Facebook PixelLe jugement de Salomon - (1 Rois 3, 16-28) - Hozana

Le jugement de Salomon - (1 Rois 3, 16-28)

Les livres des rois, contenus dans l’Ancien Testament, présentent l’histoire des principaux hommes qui ont régné sur le royaume de Juda. Du tout premier roi, Saül, au dernier, Sédécias, la Bible fait état de leurs bonnes et mauvaises actions durant le temps de leurs règnes. Parmi ces rois, Salomon est l’un de ceux qui a le plus brillé en raison de sa sagesse et de sa richesse. En effet, du temps de son règne, il est écrit : “À Jérusalem, le roi fit abonder l’argent autant que les pierres, et les cèdres autant que les sycomores dans le Bas-Pays.” (1 Rois 10, 27). Le roi Salomon, chargé d’établir la justice et la paix sur son territoire, a rendu de nombreux jugements dont l’un en particulier marque encore les esprits. Découvrons ce jugement de Salomon qui révèle la sagesse qu’il a reçu de Dieu.

L’histoire de Salomon dans le livre des Rois

Un jour, deux prostituées vinrent se présenter devant le roi.

17 L’une des femmes dit : « De grâce, mon seigneur ! Moi et cette femme, nous habitons la même maison. Et j’ai accouché, alors qu’elle était à la maison.

18 Or, trois jours après ma délivrance, cette femme accoucha à son tour. Nous étions ensemble : personne d’autre dans la maison ; il n’y avait que nous deux dans la maison !

19 Une nuit, le fils de cette femme mourut : elle s’était couchée sur lui.

20 Elle se leva au milieu de la nuit, prit mon fils qui reposait à mon côté – ta servante dormait – et le coucha contre elle. Et son fils mort, elle le coucha contre moi.

21 Au matin, je me levai pour allaiter mon fils : il était mort ! Je l’examinai attentivement au petit jour : ce n’était pas mon fils, celui que j’avais mis au monde. »

22 L’autre femme protesta : « Non ! Mon fils est celui qui est vivant, ton fils celui qui est mort. » Mais la première insistait : « Pas du tout ! Ton fils est celui qui est mort, et mon fils celui qui est vivant ! » Elles se disputaient ainsi en présence du roi.

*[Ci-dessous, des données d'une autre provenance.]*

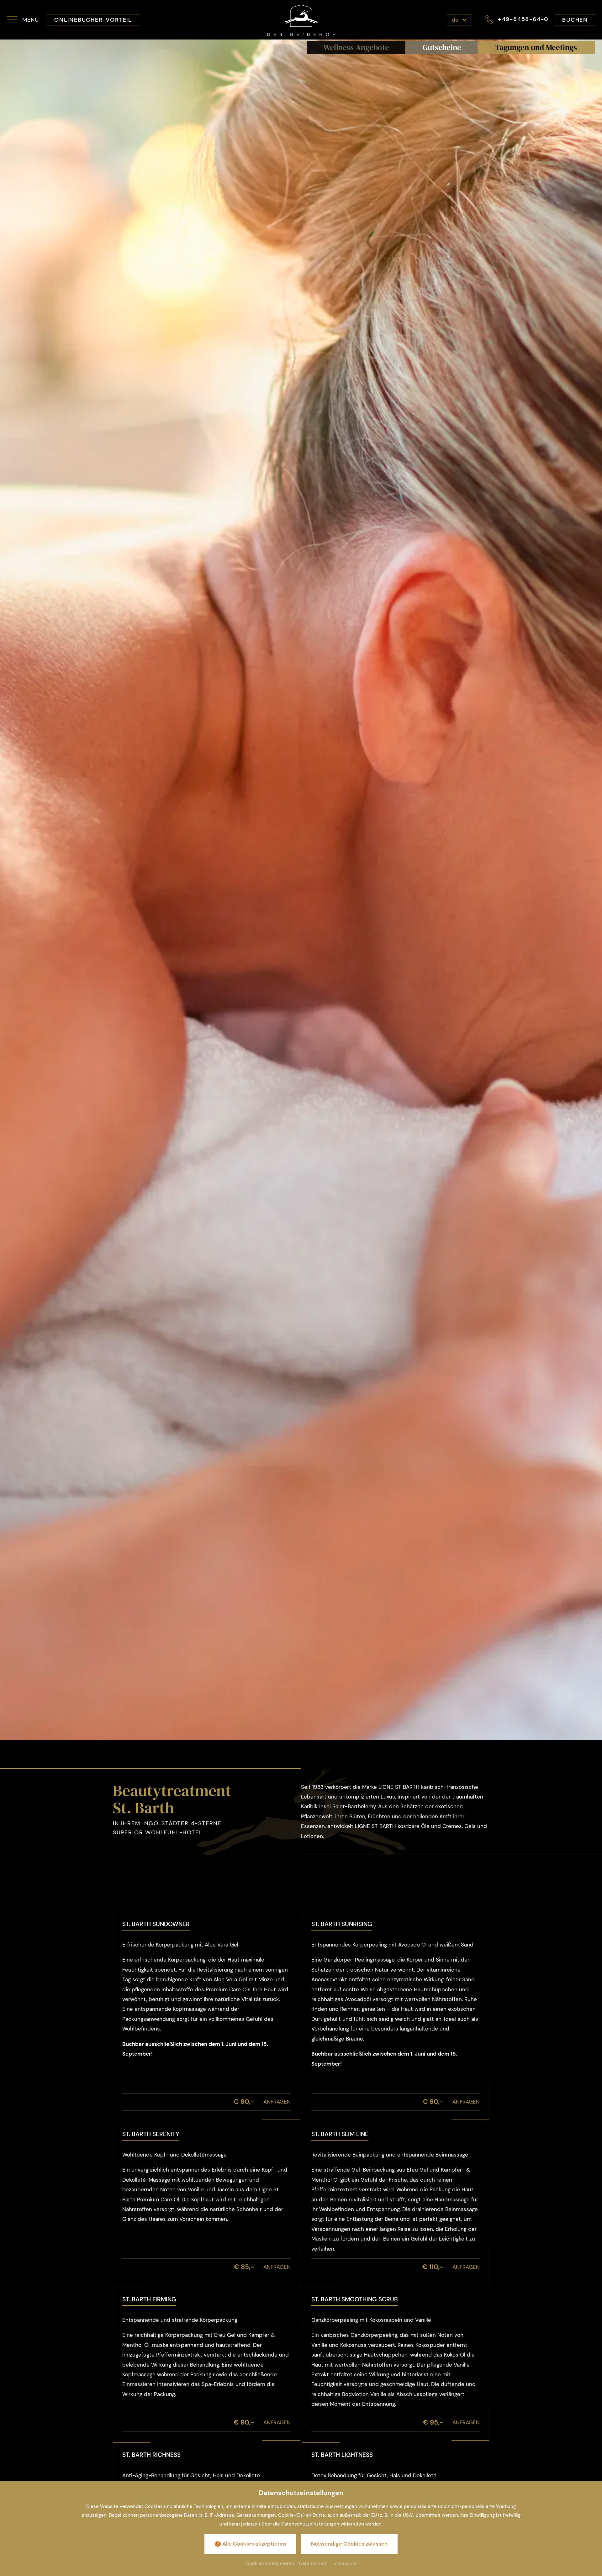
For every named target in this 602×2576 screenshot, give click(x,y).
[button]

23 Le roi dit alors : « Celle-ci affirme : Mon fils, c’est le vivant, et ton fils est le mort. Celle-là affirme : Non ! Ton fils, c’est le mort, et mon fils est le vivant ! »

24 Et le roi ajouta : « Donnez-moi une épée ! » On apporta une épée devant le roi.

25 Et le roi poursuivit : « Coupez en deux l’enfant vivant, donnez-en la moitié à l’une et la moitié à l’autre. »

26 Mais la femme dont le fils était vivant s’adressa au roi – car ses entrailles s’étaient émues à cause de son fils ! – : « De grâce, mon seigneur ! Donnez-lui l’enfant vivant, ne le tuez pas ! » L’autre protestait : « Il ne sera ni à toi ni à moi : coupez-le ! »

27 Prenant la parole, le roi déclara : « Donnez à celle-ci l’enfant vivant, ne le tuez pas : c’est elle, sa mère ! »

28 Tout Israël apprit le jugement qu’avait rendu le roi. Et l’on regarda le roi avec crainte et respect, car on avait vu que, pour rendre la justice, la sagesse de Dieu était en lui.

Le roi Salomon ou la sagesse de Dieu exprimée

Quand nous lisons cette histoire, nous admirons cette sagesse et nous pouvons penser à toutes ces situations où elle nous serait tellement utile. La Bible nous dit qu’elle est une réponse à la prière de Salomon. En effet, pendant qu’il dormait, Dieu est venu le voir et lui a dit : « Demande ce que je dois te donner. » (1 Rois 3, 5) et Salomon a demandé un cœur sage, capable de discerner le bien et le mal. Dieu a aimé sa demande et l’a exaucé au-delà de sa demande. A nous aussi, Dieu n’a t-il pas dit : “« Demandez, on vous donnera ; cherchez, vous trouverez ; frappez, on vous ouvrira.” (Matthieu 7, 7) ? Et saint Jacques dit même encore : “Mais si l’un de vous manque de sagesse, qu’il la demande à Dieu, lui qui donne à tous sans réserve et sans faire de reproches : elle lui sera donnée.” (Jacques 1, 5). La sagesse de Dieu est un don que nous ne devons avoir ni peur ni honte de demander.